As we stated above, the Bible is progressive in its teaching about the afterlife. We learn most of our theology regarding heaven and hell from the teaching of Jesus and from the last two chapters of Revelation. Most of the songs that are sung at church are based upon what we read in Revelation 21 and 22. However, when we read what the Bible says about the abode of the dead, we find that there are three stages of the afterlife for the righteous and two for the unrighteous. The first stage for the righteous is taken from Genesis through the resurrection of Jesus. The second stage is called present or temporary heaven.

The final stage takes place on a new heaven and a new earth, “Now I saw a new heaven and a new earth, for the first heaven and the first earth had passed away” (Rev. 21:1). Most of us do not spend very much time concentrating on the new heaven and new earth. Note: Randy Alcorn has written extensively about life on the new heaven and new earth.

Up until the resurrection of Jesus, the souls and spirit of the dead went to a place called Sheol in the Hebrew or Hades in the Greek. It was a two-chamber area with the righteous in one compartment and the unrighteous in another which was separated by a “great gulf fixed”. We read about this place in the story about the rich man and Lazarus (Luke 16:19-31). Several times in the Old Testament, the word “Sheol” has been incorrectly translated “grave”. Since the unrighteous (unsaved) who die today go to Hades (Sheol), we usually think of Hades as hell.

The first Old Testament reference to Sheol is found in a statement that Jacob made after he received the report about his son, Joseph. He assumed that wild animals had destroyed the body. This is what he said: “‘For I shall go down into the grave (Sheol) to my son in mourning.’ Thus, his father wept for him” (Gen. 37:35). Jacob was going to join his son and he did not think of his son as being in a grave. Where was he going to join him – in the abode of the souls.

We read in Numbers chapter sixteen about what happed to the rebellious Korah, Dathan, and Abiram and their families. “But if the LORD creates a new thing, and the earth opens its mouth and swallows them up with all that belongs to them, and they go down alive into the pit (Sheol), then you will understand that these men have rejected the LORD” (Num. 16:30). Here, we read about the unrighteous going to a chamber of Sheol which is created for them and is called the pit.

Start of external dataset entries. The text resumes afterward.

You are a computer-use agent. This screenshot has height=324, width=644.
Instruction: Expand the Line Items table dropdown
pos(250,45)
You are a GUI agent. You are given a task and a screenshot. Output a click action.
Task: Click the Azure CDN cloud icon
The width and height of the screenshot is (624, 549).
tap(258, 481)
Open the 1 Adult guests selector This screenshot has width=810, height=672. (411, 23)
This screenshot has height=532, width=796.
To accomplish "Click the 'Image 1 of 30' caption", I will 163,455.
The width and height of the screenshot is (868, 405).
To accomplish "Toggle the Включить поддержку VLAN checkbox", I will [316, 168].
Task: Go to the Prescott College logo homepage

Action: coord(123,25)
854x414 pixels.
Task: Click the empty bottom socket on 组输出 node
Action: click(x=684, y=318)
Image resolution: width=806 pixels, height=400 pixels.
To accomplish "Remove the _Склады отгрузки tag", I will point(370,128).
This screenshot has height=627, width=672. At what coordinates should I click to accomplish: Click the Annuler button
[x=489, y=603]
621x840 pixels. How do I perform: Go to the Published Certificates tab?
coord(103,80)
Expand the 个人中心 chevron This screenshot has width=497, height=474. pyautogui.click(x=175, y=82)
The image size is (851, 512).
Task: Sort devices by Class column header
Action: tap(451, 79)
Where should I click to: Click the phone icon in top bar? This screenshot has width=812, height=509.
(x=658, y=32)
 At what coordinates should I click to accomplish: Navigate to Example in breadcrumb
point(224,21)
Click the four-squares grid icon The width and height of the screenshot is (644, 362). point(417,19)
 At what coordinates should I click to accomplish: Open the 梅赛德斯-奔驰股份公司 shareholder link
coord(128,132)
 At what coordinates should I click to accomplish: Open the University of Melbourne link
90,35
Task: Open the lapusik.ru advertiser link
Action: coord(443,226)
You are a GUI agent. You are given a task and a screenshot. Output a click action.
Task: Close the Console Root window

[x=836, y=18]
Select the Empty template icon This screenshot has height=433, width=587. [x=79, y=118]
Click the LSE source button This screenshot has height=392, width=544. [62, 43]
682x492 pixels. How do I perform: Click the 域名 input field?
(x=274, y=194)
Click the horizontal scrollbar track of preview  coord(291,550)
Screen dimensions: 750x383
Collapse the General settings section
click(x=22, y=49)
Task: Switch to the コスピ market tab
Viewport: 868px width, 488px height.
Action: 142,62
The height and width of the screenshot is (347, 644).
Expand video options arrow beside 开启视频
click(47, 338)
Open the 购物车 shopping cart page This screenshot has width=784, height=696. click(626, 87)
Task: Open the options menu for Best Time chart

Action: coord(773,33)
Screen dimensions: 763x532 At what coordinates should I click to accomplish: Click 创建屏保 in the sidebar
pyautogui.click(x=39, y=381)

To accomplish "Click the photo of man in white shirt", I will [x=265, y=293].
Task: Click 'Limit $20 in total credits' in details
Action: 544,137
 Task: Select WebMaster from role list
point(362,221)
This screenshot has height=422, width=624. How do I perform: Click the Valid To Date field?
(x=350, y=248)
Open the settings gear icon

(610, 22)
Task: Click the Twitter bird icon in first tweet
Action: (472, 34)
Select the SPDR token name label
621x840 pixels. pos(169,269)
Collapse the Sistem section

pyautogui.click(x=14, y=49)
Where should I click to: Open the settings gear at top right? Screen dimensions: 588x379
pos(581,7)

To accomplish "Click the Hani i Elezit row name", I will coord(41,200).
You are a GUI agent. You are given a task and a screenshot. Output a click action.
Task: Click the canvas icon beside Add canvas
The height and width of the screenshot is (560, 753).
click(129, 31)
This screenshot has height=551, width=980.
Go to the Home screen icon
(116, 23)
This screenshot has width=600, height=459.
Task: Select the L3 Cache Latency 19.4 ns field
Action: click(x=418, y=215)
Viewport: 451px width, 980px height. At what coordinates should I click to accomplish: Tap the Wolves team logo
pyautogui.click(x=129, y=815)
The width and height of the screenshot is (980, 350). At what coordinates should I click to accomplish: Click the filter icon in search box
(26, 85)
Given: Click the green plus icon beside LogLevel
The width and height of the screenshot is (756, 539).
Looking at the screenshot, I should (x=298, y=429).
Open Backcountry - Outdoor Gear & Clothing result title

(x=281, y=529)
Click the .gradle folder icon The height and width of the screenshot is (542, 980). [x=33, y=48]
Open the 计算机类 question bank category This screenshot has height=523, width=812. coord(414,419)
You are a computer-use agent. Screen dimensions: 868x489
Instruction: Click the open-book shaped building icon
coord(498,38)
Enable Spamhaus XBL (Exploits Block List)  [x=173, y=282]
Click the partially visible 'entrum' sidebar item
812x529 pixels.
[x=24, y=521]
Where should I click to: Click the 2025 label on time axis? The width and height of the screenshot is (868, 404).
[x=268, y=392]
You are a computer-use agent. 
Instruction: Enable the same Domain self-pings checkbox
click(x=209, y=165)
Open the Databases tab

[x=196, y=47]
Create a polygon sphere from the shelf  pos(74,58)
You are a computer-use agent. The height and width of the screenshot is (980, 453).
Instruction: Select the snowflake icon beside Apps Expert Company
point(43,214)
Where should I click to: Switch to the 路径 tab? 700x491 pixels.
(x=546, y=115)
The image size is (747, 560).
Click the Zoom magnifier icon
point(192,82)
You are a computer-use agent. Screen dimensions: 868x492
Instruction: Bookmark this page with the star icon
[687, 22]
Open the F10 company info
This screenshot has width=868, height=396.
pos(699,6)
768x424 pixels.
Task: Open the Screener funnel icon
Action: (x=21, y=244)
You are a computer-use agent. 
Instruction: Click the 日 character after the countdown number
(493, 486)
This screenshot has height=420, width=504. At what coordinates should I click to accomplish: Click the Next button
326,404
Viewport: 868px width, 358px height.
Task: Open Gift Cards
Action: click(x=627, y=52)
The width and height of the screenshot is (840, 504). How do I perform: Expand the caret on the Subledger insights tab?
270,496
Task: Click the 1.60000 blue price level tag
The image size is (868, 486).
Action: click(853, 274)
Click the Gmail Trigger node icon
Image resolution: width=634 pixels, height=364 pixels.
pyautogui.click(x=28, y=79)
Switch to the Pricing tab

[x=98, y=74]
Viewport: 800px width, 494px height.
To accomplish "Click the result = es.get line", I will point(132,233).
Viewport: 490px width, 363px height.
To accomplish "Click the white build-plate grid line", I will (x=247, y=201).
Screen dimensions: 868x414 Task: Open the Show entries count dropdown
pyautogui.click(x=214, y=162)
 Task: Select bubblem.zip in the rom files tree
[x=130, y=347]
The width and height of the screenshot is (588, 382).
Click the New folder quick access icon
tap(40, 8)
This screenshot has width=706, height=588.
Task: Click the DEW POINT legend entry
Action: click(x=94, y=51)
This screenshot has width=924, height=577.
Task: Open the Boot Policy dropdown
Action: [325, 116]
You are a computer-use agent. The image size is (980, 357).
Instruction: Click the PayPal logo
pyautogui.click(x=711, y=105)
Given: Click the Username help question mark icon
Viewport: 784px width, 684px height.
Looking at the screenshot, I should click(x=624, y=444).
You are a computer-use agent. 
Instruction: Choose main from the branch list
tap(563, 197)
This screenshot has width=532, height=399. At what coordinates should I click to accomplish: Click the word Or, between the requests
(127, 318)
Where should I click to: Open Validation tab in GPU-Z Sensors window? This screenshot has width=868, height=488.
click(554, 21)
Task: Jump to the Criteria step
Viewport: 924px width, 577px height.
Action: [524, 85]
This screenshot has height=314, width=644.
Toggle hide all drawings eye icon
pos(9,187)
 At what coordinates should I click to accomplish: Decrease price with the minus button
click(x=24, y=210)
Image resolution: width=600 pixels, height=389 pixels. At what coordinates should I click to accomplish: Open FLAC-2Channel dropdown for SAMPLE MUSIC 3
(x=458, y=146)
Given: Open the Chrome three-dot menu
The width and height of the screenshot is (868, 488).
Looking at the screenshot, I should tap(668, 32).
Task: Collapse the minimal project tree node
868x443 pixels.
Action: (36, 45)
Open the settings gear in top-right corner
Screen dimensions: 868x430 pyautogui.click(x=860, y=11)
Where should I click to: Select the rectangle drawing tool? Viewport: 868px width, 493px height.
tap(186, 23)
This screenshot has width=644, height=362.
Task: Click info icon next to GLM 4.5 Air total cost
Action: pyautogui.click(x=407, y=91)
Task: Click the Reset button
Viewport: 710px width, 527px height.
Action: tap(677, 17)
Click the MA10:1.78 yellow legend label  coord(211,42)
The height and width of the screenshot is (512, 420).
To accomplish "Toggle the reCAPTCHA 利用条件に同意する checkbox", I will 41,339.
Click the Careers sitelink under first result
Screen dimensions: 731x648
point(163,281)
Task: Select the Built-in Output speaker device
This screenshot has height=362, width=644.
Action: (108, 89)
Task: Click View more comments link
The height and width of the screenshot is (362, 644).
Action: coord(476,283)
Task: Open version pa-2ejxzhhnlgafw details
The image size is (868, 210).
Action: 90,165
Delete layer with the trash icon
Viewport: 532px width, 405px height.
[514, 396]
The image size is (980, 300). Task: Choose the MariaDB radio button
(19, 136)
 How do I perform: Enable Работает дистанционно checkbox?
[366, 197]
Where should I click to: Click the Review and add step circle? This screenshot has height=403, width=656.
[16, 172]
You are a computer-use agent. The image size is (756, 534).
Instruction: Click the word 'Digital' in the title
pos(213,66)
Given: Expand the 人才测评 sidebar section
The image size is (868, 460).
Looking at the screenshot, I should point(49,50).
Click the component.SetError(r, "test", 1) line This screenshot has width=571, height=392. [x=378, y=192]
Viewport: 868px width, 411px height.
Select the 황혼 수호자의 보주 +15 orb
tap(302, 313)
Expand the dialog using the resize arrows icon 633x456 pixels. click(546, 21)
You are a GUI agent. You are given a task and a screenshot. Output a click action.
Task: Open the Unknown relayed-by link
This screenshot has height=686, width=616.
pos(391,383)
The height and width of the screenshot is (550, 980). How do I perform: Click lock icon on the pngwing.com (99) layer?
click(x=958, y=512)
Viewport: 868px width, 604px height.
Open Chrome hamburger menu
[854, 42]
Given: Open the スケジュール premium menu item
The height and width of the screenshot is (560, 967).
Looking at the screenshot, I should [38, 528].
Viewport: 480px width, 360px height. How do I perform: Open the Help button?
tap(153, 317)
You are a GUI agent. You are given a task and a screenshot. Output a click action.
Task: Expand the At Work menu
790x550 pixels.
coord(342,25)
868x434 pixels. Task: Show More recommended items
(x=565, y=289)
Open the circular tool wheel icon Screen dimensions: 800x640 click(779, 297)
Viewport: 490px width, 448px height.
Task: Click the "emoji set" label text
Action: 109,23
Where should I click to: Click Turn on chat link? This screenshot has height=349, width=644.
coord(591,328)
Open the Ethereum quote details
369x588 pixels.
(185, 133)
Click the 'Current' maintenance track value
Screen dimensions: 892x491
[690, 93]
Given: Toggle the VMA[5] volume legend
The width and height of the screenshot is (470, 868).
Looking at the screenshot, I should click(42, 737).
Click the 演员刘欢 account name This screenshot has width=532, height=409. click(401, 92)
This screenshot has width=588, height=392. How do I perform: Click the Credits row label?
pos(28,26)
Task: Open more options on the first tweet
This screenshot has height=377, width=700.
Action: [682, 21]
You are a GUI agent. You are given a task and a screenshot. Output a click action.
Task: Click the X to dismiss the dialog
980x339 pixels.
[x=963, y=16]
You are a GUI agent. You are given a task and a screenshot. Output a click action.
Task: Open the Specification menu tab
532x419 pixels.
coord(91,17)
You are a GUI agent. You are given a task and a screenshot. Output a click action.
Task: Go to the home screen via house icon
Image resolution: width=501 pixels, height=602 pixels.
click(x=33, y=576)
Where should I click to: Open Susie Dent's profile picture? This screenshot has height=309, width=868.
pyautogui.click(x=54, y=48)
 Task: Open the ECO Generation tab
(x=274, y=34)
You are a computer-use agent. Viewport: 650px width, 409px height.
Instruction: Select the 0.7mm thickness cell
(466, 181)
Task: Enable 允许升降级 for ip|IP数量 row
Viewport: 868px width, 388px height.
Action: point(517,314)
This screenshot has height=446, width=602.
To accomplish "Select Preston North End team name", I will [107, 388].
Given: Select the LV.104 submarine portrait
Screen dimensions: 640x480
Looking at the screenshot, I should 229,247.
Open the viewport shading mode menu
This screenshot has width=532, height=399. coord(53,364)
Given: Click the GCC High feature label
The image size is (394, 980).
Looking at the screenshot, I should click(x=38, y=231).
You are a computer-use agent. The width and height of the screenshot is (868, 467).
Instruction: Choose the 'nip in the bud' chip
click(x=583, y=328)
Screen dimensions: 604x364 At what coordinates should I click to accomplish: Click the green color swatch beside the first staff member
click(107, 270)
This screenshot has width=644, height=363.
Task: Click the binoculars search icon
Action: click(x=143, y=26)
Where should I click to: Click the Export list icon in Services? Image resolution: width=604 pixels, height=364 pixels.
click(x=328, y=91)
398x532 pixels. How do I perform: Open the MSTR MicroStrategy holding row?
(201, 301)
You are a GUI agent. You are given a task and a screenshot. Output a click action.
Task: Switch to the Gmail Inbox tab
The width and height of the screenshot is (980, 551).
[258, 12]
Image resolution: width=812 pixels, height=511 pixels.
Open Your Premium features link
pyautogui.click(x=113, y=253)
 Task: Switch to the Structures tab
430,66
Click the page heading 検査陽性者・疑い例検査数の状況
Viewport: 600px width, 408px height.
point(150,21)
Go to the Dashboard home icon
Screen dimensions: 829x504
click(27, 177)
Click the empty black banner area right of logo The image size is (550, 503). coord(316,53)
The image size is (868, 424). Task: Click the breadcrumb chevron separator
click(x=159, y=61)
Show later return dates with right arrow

One of the most interesting verses is Psalm 16:10. “For You will not leave my soul in Sheol, Nor will You allow Your Holy One to see corruption.” David is writing in the first person about Jesus. Peter confirms this in the sermon at Pentecost. “Men of Israel, hear these words: Jesus of Nazareth, a Man attested by God to you by miracles, wonders, and signs which God did through Him in your midst, as you yourselves also know Him, being delivered by the determined purpose and foreknowledge of God, you have taken by lawless hands, have crucified, and put to death; whom God raised up, having loosed the pains of death, because it was not possible that He should be held by it. For David says concerning Him:..’For You will not leave my soul in Hades, Nor will You allow Your Holy One to see corruption’” (Acts 2:22-25a, 27).

Did Jesus suffer in Hell during the three days that he was in the grave? The Scriptures say no but His soul was in Hades rather than hell. He was in what the Old Testament referred to as Sheol, a place that Jesus called Abraham’s bosom. However, Jesus, being God, was Lord over both chambers of Hades and therefore was free to pass between the chambers.

These verses have been misinterpreted by many. One form of the Apostle’s Creed states: “He descended into hell; the third day He rose again from the dead“. Jesus did not suffer in hell during the three days, he suffered at the hands of Satan and his demons while on the cross from noon until 3:00 P.M.. After that he said “it is finished.” Note: For more information on this read, my article about The Crucifixion.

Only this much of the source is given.